Le projet de loi prévoit que les volumes d'énergie qui seront attribués par la CRE à chaque fournisseur au titre de l'accès régulé à la base, qu'on peut également appeler « part ARB », seront calculés sur les prévisions d'évolution du portefeuille de clients de chaque fournisseur. La « part ARB » représente un certain pourcentage de la consommation d'électricité annuelle de ce portefeuille. Elle doit être évaluée de telle sorte qu'elle ne crée pas de distorsion de concurrence entre le fournisseur alternatif et EDF.

Imaginons en effet que soit attribuée au portefeuille d'un fournisseur alternatif une part ARB représentant 60 % de la consommation de son portefeuille. Si EDF utilise en réalité 70 % d'électricité de base à prix régulé pour fournir ce même portefeuille, il bénéficiera dès lors d'un avantage en termes de coût de fourniture, dans la mesure où le fournisseur alternatif devra faire appel au marché pour 10 % de plus qu'EDF, générant ainsi un surcoût. Inversement, si le fournisseur alternatif bénéficiait, au titre de ce même portefeuille, d'une part d’accès régulé à la base de 80 %, c'est EDF qui supporterait un surcoût.

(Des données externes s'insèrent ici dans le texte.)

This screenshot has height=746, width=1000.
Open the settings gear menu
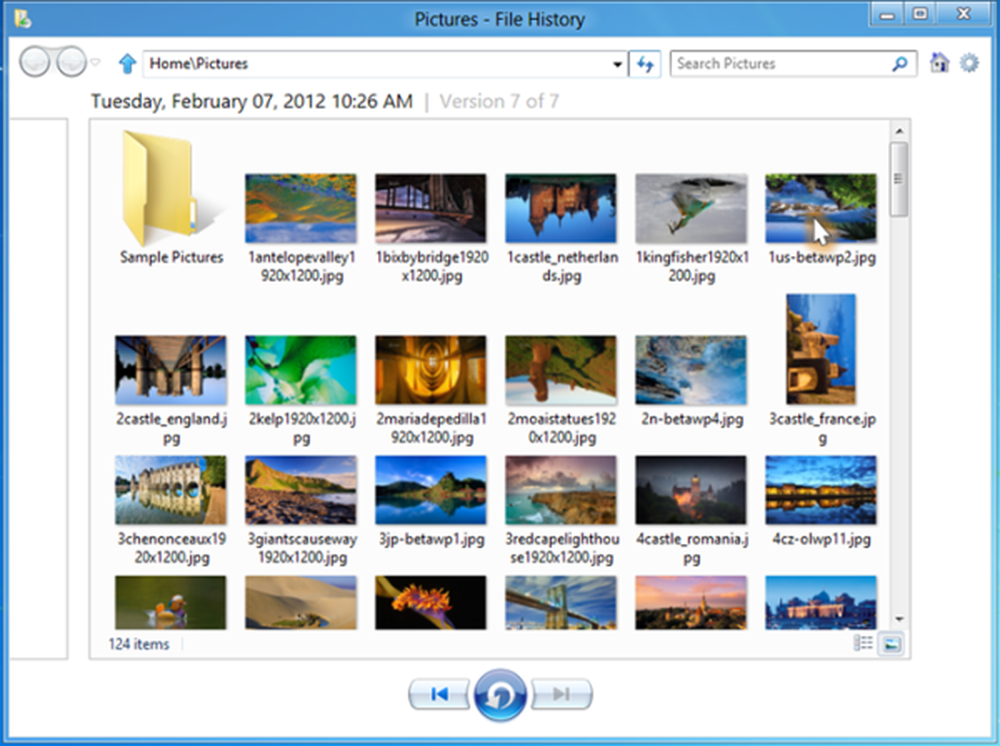969,62
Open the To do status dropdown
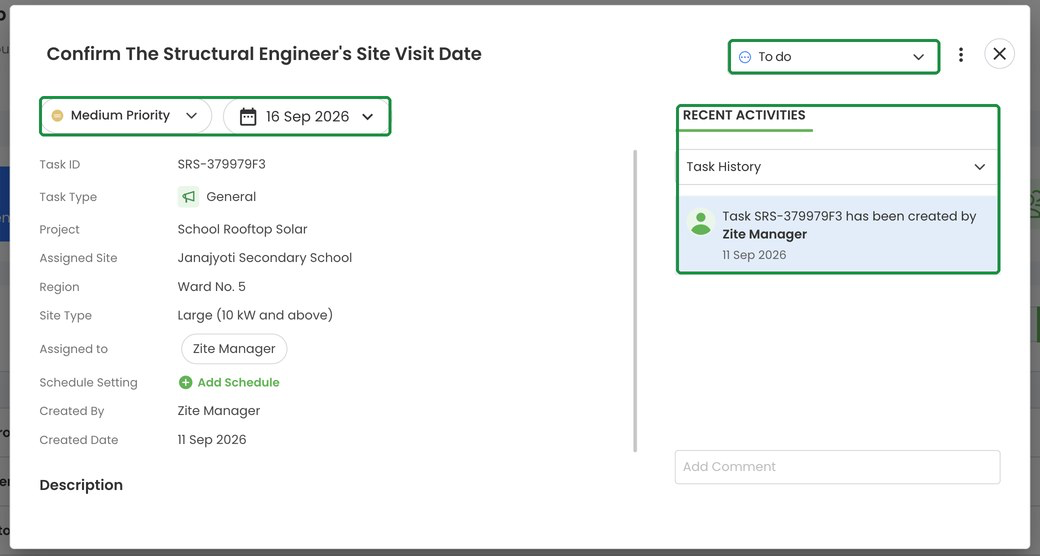Image resolution: width=1040 pixels, height=556 pixels. pyautogui.click(x=834, y=56)
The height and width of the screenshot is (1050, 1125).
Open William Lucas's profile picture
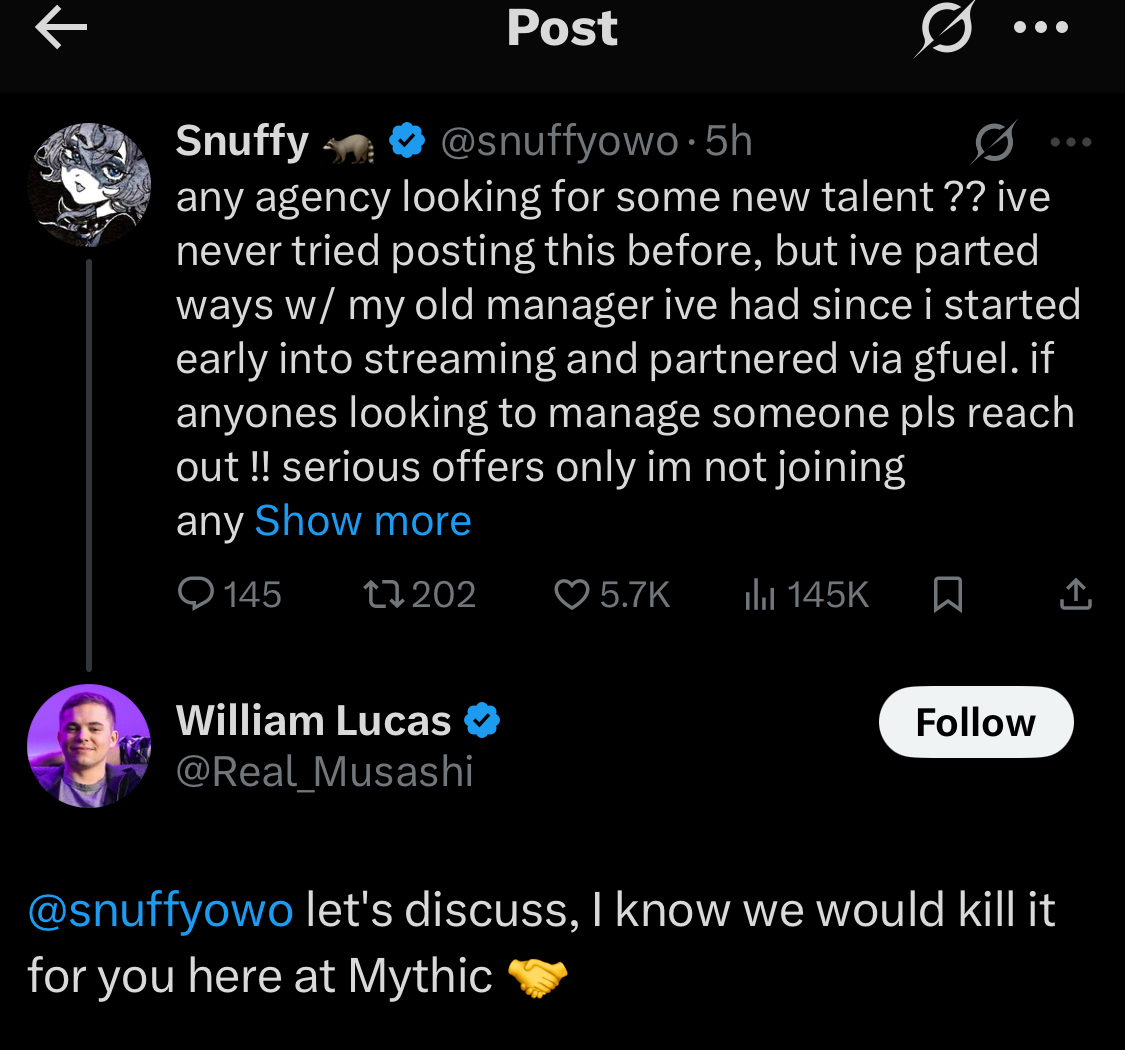point(89,744)
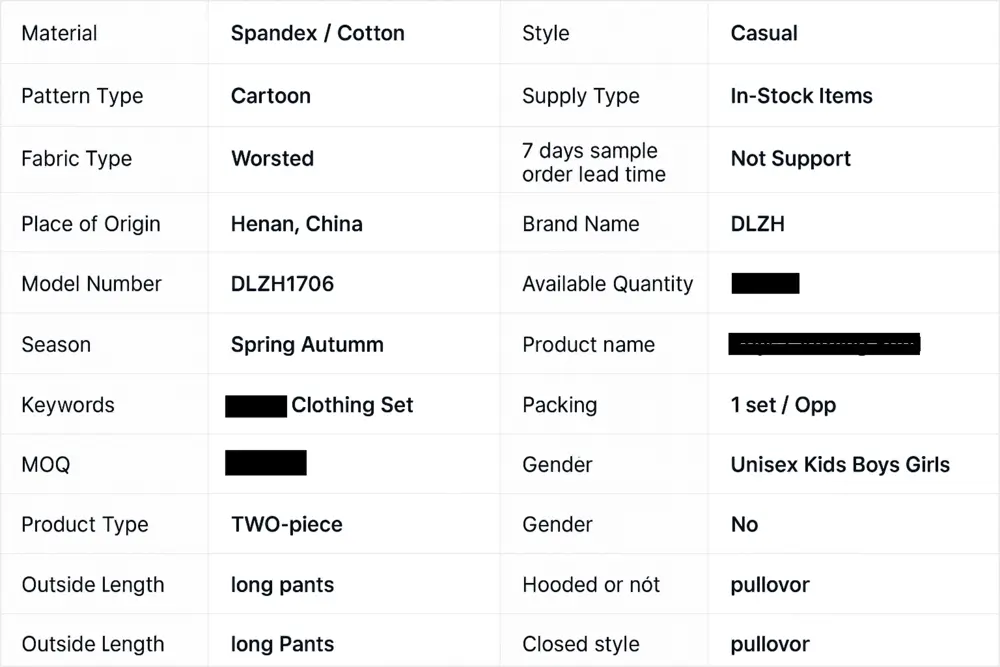Click model number DLZH1706
The height and width of the screenshot is (667, 1000).
(282, 284)
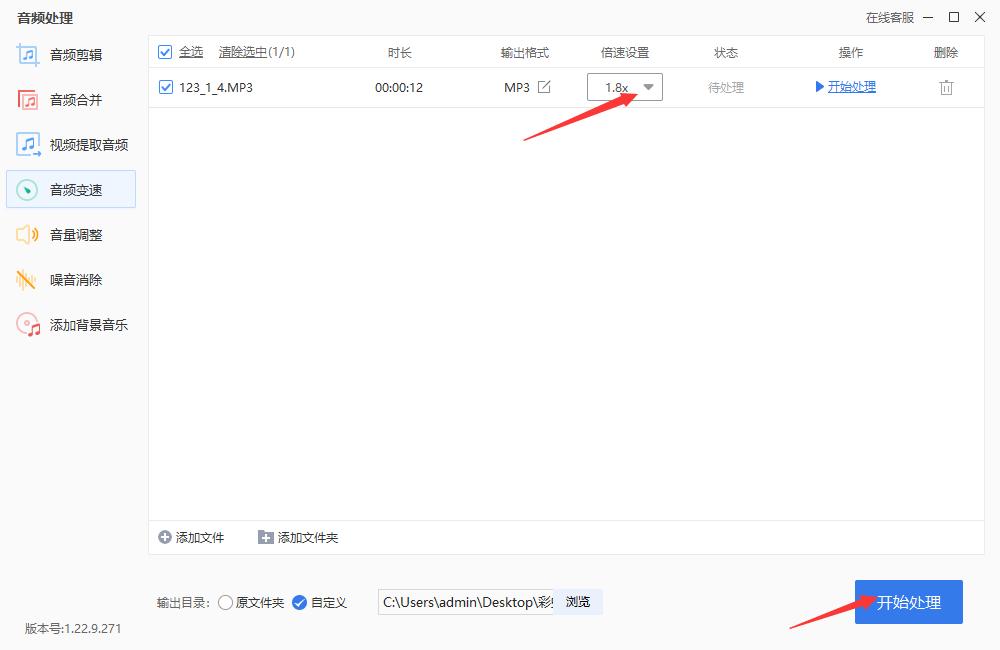Edit output format with the pencil icon
Viewport: 1000px width, 650px height.
pos(543,87)
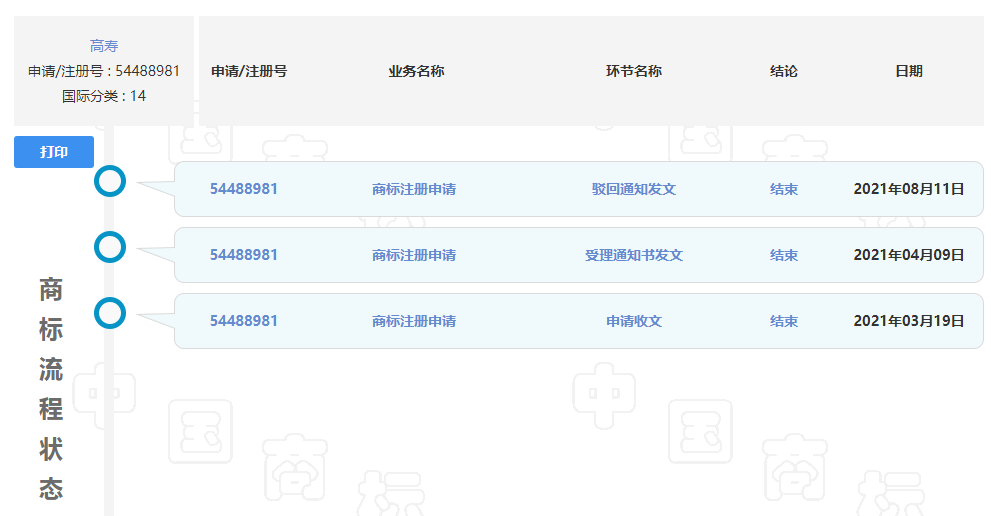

Le développement d'une concurrence effective dépend donc de la « part ARB » qui sera attribuée à chaque fournisseur, en fonction des caractéristiques de son portefeuille. Le calcul de ce volume d'énergie doit être effectué de telle sorte qu'EDF et les fournisseurs alternatifs se trouvent dans des conditions de fourniture équivalentes pour un portefeuille de clients donné.

En conséquence, la Commission de régulation de l'énergie, soucieuse de l'équilibre global du dispositif, travaille à la mise en œuvre de règles d'attribution équilibrées, objet du décret d'application prévu à l'article 1er du projet de loi.

J’en viens à la construction d'un tarif réglementé de vente.

Le projet de loi NOME dispose que, dans un délai s'achevant au plus tard le 31 décembre 2015, les tarifs réglementés de vente doivent être établis en tenant compte de l'addition du prix d'accès régulé à l'électricité de base, du coût du complément à la fourniture d'électricité, qui inclut la garantie de capacité, des coût d'acheminement de l'électricité et des coûts de commercialisation, ainsi que d'une rémunération normale – j’ignore cependant ce qu’est une « rémunération normale » et il appartiendra sans doute au Conseil d’État de la définir.

Pour que la concurrence se développe de manière effective, sur l'ensemble des segments de clientèle, les tarifs réglementés de vente doivent intégrer le prix de l'ARB et la proportion du volume d'électricité de base vendue à ce prix, dès l'entrée en vigueur de la loi. Dans le cas contraire, les concurrents d'EDF ne seront pas dans des conditions économiques équivalant à celles d'EDF.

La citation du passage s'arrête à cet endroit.